(Saved data entries)

================================

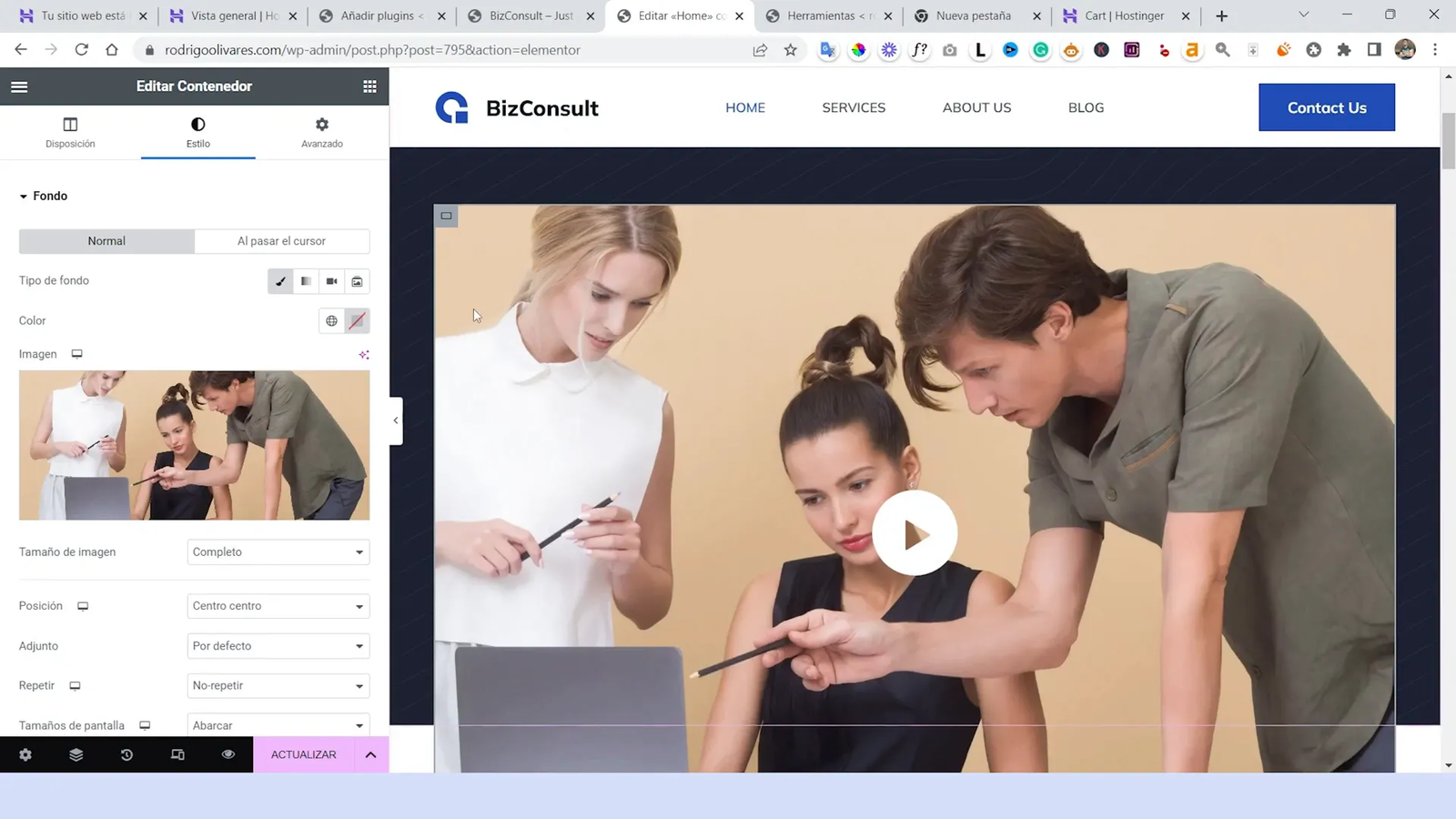This screenshot has width=1456, height=819.
Task: Select the video background type
Action: click(x=331, y=281)
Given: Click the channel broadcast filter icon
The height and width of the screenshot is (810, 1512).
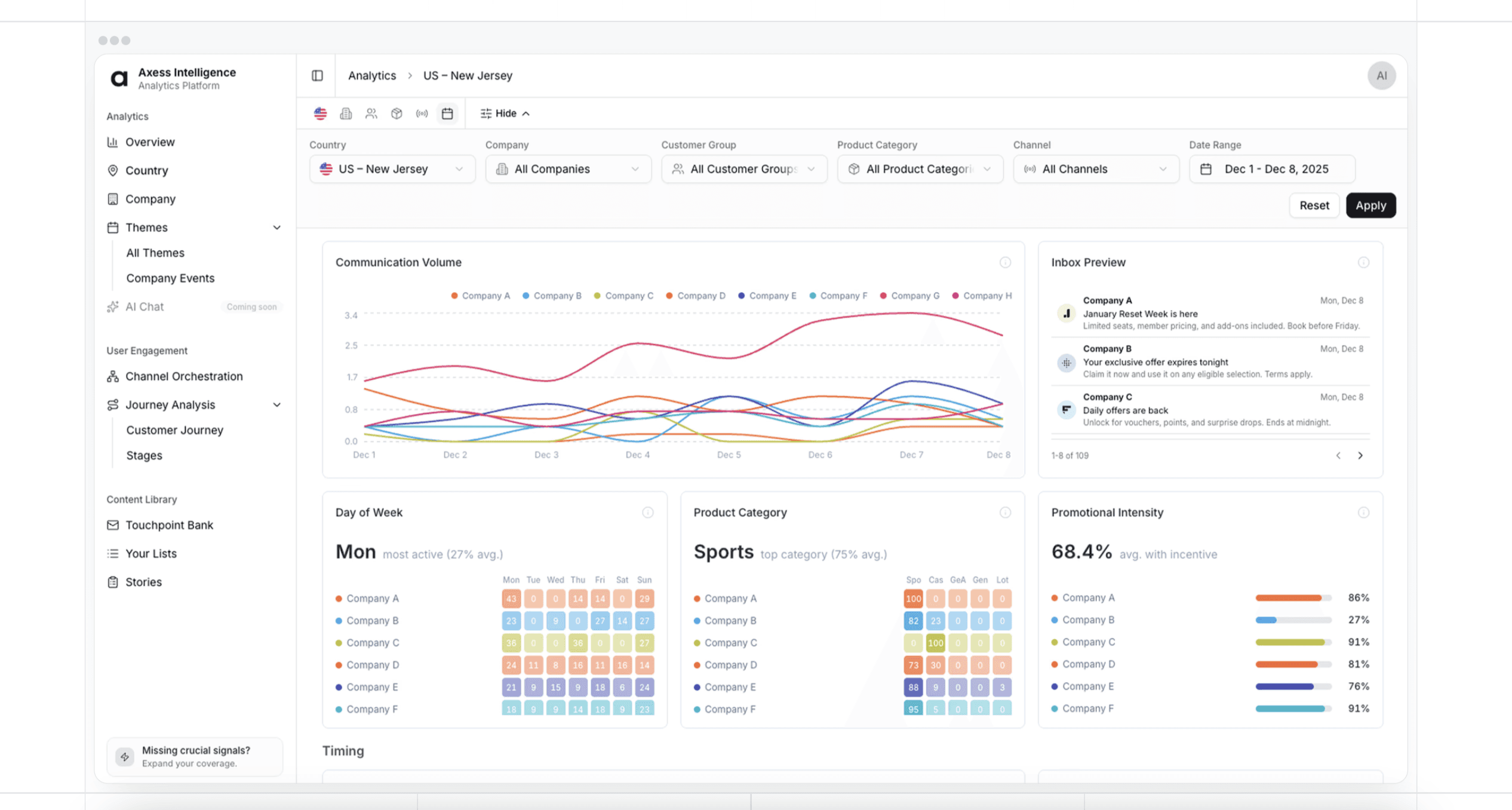Looking at the screenshot, I should pos(422,113).
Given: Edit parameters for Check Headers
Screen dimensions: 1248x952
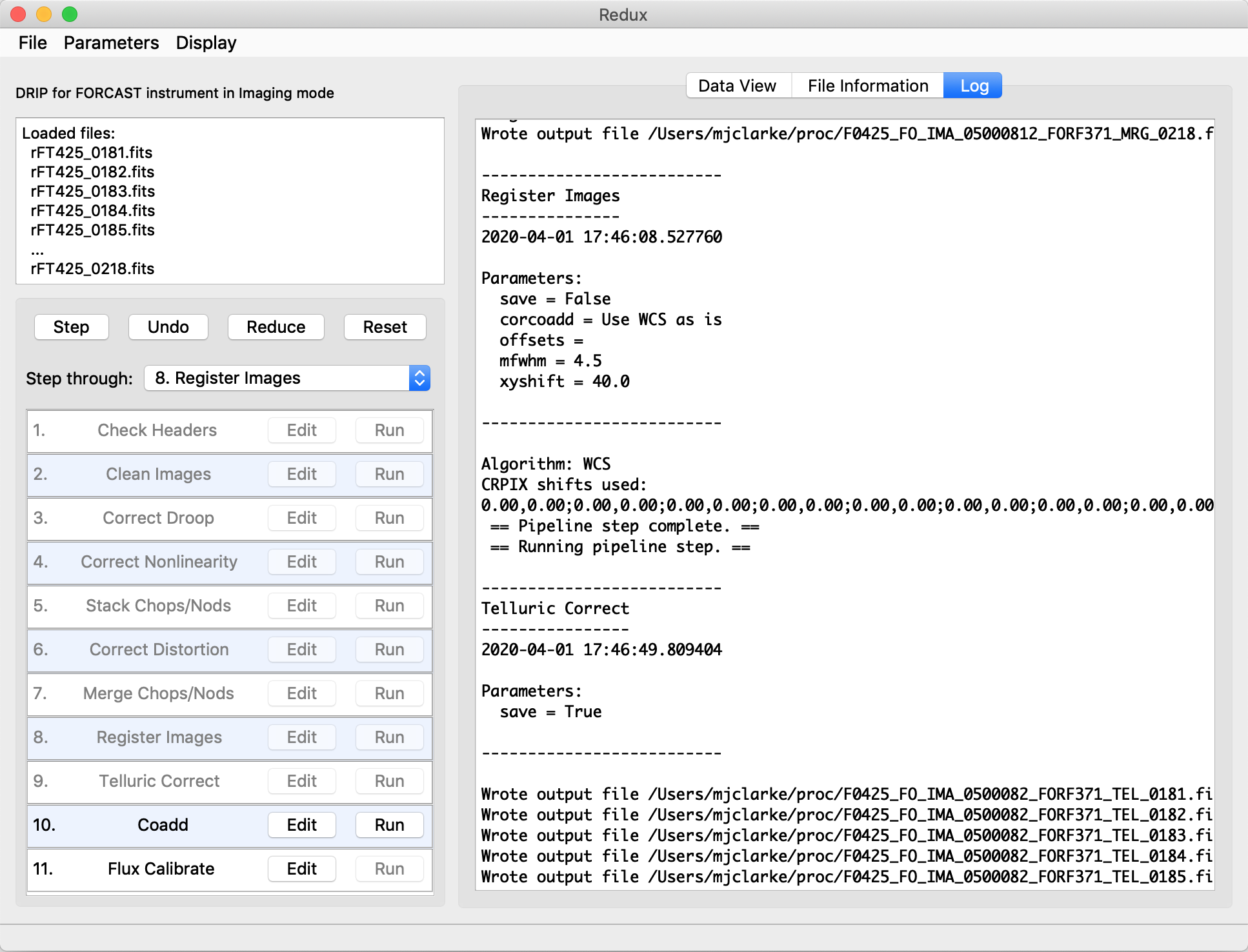Looking at the screenshot, I should coord(301,430).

================================

• **THE PROBLEM**
Each line that includes the string "Given" should be copied from the data.

• **SOLUTION TO THIS PROBLEM**
Given: Click the channel broadcast filter icon
Given: Edit parameters for Check Headers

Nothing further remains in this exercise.